As Isabel Wilkerson, the protagonist (played by Aunjanue Ellis-Taylor), who is based on Isabel Wilkerson, the author of “Caste: The Origins of Our Discontents,” puts it to her editor (Blair Underwood), “Racism as the primary language to understand everything is insufficient.” And later, to her sister (Niecy Nash-Betts): “We have to consider oppression in a way that does not centralize race.” The book “Caste” was Wilkerson’s answer to that challenge, drawing connections between discrimination in the United States and how Nazi Germany invented a social hierarchy to justify the Holocaust, which she links in turn to the rigid system of caste in India. “Origin” is DuVernay’s ambitious yet accessible way of doing the same: questioning and contextualizing the way things are and how we got here.
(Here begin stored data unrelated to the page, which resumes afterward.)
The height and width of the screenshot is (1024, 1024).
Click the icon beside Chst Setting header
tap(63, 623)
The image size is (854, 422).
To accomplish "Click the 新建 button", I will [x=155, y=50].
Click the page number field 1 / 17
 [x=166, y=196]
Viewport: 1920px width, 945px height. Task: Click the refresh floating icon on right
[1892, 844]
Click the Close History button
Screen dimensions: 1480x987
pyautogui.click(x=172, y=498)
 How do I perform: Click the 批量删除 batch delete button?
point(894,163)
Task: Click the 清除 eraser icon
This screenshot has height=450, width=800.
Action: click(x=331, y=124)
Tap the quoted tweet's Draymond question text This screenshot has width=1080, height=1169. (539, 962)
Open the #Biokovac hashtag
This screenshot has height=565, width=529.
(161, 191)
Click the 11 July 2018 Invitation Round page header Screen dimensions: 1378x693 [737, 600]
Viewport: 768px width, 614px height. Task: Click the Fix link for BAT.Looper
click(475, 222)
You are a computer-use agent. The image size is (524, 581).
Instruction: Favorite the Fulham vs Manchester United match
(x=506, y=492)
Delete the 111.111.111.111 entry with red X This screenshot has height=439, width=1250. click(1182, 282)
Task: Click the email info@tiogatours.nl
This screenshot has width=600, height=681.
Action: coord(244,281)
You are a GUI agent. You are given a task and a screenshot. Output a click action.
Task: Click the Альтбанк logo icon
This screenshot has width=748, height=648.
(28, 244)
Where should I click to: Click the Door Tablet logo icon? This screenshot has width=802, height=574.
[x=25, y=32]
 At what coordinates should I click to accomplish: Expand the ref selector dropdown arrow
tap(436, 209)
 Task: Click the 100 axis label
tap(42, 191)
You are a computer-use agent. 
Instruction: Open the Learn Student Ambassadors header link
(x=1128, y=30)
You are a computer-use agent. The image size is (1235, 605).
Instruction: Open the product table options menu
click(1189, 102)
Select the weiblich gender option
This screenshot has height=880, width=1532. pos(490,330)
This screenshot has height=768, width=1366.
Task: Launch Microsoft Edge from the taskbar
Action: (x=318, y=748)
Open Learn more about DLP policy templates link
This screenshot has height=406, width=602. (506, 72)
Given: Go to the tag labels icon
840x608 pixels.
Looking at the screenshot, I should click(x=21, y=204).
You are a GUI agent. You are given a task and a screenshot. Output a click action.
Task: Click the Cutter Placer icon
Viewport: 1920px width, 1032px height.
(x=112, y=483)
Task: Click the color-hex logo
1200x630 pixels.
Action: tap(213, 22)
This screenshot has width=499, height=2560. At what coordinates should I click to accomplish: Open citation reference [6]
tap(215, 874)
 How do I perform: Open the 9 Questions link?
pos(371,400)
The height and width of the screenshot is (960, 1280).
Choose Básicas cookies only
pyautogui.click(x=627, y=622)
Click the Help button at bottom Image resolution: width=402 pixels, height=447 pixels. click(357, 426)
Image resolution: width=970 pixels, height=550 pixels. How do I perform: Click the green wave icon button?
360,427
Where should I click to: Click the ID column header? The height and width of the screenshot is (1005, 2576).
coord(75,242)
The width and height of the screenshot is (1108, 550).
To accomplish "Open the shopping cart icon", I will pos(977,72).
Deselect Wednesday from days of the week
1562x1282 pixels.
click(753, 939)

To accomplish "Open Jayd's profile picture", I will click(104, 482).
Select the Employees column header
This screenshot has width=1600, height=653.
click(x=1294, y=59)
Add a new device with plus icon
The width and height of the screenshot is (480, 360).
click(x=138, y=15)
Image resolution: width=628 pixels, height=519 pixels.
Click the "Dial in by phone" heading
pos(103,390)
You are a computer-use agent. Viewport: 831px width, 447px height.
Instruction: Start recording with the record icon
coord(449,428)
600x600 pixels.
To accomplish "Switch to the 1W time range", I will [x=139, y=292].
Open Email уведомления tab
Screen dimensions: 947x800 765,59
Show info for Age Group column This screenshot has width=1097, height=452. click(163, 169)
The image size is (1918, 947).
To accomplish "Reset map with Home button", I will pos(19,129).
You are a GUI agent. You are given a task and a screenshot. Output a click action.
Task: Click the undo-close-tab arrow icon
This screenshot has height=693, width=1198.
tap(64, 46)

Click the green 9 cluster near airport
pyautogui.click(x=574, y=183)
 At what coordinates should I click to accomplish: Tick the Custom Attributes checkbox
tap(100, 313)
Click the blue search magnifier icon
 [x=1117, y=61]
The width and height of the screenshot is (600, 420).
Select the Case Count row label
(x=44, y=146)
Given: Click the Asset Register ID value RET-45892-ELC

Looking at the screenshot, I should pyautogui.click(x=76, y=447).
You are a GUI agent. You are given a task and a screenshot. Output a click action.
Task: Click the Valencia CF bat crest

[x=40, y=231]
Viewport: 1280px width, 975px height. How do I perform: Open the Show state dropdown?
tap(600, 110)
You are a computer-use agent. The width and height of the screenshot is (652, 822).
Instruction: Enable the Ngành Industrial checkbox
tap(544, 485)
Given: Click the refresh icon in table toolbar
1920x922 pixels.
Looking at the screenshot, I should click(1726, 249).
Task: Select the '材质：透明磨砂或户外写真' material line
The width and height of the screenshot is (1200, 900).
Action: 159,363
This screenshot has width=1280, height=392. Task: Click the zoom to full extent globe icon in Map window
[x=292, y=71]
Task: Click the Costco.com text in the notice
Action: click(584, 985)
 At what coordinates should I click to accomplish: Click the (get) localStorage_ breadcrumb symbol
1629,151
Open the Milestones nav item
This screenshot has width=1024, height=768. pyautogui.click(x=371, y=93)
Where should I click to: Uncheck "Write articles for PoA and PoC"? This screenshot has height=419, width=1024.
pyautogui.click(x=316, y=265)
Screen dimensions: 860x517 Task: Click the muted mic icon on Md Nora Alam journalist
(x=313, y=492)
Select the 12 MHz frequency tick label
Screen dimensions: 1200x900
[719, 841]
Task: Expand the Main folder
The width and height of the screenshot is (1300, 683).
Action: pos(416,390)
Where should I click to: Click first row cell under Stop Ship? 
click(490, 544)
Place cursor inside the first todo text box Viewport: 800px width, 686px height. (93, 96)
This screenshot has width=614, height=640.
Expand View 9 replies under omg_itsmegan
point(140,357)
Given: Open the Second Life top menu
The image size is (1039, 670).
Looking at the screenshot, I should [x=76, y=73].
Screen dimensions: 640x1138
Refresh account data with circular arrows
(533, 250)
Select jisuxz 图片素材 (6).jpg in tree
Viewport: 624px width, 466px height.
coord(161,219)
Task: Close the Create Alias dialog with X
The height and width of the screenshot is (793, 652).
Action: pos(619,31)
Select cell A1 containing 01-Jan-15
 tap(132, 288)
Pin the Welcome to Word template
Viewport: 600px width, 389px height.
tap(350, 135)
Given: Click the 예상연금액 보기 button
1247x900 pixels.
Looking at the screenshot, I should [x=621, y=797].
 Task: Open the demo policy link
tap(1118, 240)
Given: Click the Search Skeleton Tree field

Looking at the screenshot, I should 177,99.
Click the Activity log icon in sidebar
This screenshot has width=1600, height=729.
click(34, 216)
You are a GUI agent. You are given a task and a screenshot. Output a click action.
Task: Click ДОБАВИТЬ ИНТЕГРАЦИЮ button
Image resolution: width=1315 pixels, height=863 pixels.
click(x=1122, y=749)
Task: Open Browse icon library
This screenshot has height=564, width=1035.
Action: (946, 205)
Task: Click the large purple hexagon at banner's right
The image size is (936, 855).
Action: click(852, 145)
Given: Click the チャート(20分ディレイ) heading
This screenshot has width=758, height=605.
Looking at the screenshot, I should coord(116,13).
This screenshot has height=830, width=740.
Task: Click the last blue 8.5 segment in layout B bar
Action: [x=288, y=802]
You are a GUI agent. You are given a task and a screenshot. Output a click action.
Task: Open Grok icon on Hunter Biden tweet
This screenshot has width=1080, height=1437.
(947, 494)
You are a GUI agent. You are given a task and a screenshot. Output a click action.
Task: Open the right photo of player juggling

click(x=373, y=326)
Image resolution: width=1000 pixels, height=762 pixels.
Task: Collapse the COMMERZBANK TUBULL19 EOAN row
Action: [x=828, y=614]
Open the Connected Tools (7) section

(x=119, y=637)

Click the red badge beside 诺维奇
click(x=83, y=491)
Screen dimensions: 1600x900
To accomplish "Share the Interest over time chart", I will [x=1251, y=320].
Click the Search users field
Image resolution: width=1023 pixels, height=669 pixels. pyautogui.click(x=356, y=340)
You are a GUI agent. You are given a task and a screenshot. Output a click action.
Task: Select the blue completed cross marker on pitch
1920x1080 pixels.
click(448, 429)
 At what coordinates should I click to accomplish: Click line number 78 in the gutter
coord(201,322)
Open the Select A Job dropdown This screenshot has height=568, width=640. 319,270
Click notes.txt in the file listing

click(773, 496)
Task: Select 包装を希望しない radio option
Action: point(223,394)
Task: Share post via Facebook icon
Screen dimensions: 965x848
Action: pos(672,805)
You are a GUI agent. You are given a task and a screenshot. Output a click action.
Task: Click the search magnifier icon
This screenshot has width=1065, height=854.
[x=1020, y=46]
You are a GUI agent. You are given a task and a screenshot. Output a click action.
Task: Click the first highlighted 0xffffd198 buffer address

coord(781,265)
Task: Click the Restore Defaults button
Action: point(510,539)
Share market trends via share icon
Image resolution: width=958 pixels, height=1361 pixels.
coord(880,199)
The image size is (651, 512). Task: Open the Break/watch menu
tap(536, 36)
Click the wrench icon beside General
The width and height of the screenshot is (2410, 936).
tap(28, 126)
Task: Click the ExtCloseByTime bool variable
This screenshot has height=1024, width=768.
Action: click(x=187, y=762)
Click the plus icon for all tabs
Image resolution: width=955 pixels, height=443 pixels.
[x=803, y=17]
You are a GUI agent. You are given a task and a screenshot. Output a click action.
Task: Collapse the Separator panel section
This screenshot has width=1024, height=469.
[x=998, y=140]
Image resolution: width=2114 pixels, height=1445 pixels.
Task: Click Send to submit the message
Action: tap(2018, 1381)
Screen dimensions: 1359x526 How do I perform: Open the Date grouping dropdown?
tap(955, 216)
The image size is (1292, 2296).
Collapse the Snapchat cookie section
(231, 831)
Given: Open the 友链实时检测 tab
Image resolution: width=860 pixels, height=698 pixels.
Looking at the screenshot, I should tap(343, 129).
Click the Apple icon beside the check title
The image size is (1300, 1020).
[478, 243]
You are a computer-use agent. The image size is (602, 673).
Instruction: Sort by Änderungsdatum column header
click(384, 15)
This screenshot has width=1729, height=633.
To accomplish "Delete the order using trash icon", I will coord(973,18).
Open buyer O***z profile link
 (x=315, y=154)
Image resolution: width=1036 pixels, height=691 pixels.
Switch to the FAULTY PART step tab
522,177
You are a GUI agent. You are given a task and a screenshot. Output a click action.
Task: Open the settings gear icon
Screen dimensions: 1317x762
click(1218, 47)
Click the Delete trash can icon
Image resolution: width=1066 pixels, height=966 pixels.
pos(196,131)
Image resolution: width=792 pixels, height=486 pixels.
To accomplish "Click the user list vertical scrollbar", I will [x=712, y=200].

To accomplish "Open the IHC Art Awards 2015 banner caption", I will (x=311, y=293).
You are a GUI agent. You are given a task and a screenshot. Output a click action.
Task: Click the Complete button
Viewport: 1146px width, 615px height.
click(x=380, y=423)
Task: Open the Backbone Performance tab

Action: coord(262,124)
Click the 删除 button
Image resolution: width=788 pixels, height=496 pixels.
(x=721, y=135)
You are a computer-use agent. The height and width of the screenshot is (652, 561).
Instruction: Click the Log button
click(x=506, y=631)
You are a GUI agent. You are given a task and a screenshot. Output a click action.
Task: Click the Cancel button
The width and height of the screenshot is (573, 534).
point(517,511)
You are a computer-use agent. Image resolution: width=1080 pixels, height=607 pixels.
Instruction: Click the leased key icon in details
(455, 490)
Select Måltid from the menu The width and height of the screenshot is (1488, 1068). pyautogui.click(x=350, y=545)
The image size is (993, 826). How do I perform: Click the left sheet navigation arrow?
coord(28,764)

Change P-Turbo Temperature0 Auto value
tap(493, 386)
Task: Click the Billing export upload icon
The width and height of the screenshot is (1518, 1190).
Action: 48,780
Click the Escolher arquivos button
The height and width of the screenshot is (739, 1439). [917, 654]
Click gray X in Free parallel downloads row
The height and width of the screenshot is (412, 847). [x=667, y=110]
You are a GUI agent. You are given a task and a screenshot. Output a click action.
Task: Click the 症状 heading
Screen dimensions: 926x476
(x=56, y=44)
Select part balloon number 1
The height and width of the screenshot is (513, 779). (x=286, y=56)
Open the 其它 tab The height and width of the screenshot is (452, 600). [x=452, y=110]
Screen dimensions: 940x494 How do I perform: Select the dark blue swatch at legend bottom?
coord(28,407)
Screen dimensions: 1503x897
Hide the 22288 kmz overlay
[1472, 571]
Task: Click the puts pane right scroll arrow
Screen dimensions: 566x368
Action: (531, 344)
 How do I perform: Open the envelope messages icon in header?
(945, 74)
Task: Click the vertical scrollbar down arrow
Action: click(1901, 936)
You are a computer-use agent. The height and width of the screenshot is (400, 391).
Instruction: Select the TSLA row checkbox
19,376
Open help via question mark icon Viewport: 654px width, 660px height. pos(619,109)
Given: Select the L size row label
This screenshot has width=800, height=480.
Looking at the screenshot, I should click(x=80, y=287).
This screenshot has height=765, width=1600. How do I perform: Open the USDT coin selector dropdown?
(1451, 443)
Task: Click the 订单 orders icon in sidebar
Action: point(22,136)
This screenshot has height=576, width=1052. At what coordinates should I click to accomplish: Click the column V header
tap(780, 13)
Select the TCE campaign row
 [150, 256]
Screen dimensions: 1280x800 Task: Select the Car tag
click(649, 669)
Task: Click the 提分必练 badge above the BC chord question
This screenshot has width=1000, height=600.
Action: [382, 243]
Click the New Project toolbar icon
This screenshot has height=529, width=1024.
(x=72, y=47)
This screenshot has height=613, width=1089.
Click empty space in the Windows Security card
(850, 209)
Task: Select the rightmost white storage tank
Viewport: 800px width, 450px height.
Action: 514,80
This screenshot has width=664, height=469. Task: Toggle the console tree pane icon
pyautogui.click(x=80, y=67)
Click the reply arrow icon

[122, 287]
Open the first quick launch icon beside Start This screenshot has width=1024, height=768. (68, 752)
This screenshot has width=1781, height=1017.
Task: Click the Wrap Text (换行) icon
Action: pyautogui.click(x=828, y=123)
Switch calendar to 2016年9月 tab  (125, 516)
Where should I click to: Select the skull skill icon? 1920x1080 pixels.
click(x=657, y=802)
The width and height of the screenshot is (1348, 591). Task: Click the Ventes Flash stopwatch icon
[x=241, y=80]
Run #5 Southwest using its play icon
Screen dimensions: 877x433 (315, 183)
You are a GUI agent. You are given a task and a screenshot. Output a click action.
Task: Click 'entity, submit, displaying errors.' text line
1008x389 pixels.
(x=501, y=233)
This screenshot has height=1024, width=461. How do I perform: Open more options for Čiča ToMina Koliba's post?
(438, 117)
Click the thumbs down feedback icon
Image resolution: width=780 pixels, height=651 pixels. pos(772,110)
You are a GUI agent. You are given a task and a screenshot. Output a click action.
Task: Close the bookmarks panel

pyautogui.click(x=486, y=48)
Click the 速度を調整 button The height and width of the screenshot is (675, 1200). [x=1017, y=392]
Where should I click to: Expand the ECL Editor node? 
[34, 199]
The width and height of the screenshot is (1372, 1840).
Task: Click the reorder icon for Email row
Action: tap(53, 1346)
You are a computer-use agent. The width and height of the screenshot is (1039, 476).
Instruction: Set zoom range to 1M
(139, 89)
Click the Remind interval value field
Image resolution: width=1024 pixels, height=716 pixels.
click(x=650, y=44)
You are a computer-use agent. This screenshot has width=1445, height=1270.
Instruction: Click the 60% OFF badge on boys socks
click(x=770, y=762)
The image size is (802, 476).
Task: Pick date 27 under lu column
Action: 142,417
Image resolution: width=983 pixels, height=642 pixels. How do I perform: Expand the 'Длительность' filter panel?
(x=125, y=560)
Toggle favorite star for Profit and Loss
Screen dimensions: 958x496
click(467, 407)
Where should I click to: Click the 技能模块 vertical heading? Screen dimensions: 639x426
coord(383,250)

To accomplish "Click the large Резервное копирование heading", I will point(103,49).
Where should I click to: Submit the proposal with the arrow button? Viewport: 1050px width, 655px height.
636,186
Rather than adapting “Caste” directly (a task that would call for a documentary at least as enormous and wide-ranging as her monumental 2016 feature “The 13th”), DuVernay opts to focus on Wilkerson herself.
This may sound like a recipe for disaster. Imagine a series of “eureka” moments as the journalist brainstorms with editors, scours libraries and furrows her brow in front of her laptop en route to publishing her bestseller.